>>
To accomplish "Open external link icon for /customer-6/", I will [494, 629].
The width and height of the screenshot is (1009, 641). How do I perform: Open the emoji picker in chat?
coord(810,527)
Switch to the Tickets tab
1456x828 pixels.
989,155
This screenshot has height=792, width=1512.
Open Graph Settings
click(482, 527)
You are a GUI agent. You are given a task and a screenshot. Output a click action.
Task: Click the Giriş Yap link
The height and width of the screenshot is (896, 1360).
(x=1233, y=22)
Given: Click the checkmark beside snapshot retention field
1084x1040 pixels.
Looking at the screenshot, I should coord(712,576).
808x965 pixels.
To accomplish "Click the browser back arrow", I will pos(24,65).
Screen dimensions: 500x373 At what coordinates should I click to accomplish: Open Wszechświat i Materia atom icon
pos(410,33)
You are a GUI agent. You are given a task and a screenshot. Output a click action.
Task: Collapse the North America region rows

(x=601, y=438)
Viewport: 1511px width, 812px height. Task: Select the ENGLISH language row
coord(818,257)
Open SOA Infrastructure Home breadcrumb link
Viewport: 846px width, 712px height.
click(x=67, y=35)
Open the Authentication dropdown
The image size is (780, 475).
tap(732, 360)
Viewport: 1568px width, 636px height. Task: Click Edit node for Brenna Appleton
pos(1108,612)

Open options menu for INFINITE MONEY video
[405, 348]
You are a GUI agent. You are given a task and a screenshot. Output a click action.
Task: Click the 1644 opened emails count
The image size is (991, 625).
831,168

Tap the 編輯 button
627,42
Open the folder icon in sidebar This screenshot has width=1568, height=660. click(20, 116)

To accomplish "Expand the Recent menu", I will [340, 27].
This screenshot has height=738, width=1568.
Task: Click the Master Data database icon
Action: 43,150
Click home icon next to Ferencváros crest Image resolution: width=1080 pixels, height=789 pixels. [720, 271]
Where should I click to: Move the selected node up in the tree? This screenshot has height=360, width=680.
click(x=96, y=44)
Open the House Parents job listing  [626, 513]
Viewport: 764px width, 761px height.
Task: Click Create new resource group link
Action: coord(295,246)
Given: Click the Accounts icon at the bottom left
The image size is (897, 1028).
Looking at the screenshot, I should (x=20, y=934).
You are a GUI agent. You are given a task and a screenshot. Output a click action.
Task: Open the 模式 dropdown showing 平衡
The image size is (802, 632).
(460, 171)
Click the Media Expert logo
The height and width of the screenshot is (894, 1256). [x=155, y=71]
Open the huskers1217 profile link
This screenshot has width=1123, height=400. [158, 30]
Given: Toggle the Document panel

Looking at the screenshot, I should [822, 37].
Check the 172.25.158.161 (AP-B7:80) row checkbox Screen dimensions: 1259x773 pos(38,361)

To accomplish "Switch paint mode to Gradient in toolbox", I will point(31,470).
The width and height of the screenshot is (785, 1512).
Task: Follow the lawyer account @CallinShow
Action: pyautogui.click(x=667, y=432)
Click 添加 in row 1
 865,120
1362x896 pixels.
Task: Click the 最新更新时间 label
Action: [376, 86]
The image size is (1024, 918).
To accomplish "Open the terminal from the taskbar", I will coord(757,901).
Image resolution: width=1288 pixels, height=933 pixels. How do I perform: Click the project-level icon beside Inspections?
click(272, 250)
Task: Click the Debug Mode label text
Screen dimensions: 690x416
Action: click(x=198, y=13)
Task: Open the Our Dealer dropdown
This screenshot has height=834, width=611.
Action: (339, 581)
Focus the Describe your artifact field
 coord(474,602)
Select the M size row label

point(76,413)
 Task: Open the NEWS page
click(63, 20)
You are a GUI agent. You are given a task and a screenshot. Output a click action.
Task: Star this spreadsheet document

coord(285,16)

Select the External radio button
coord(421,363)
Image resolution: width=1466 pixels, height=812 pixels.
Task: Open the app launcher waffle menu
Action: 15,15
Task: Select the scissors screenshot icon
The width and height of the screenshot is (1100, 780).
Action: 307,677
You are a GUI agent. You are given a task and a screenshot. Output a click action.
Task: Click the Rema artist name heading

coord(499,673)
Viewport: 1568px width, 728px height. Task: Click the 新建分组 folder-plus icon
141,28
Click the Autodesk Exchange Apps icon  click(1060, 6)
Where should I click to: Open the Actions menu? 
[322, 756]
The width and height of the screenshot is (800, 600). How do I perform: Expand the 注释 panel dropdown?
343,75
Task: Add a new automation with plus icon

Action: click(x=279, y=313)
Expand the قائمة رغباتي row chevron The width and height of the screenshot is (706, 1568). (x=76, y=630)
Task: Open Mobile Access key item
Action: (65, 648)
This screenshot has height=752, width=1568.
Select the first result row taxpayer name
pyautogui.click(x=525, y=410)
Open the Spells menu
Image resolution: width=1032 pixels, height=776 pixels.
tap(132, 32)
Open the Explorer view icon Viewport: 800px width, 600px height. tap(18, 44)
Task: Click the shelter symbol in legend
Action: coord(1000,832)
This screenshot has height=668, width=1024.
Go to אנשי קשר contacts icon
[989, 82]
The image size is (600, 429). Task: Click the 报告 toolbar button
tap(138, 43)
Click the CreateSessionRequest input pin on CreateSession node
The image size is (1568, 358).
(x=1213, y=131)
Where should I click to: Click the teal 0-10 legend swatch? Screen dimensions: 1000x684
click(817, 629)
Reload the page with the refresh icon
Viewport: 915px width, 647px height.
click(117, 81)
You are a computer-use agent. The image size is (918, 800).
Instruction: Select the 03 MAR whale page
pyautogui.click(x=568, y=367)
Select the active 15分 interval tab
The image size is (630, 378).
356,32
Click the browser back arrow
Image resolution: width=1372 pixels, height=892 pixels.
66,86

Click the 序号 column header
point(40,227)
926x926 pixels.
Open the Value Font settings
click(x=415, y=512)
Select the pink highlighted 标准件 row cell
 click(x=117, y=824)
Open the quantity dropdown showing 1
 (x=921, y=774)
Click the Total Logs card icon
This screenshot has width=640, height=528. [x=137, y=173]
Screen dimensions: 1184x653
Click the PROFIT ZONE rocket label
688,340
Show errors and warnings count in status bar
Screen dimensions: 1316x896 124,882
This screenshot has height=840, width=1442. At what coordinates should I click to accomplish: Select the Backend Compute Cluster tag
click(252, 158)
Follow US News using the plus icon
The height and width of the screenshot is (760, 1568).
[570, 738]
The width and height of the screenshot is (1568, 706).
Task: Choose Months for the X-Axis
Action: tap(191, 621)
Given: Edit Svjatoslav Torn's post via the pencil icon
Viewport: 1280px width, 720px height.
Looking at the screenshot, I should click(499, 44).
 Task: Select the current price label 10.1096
<<
**THE PROBLEM**
From the records above, copy each line that contains the word "page".

**RESULT OF THE EXERCISE**
 Task: Open the NEWS page
Reload the page with the refresh icon
Instruction: Select the 03 MAR whale page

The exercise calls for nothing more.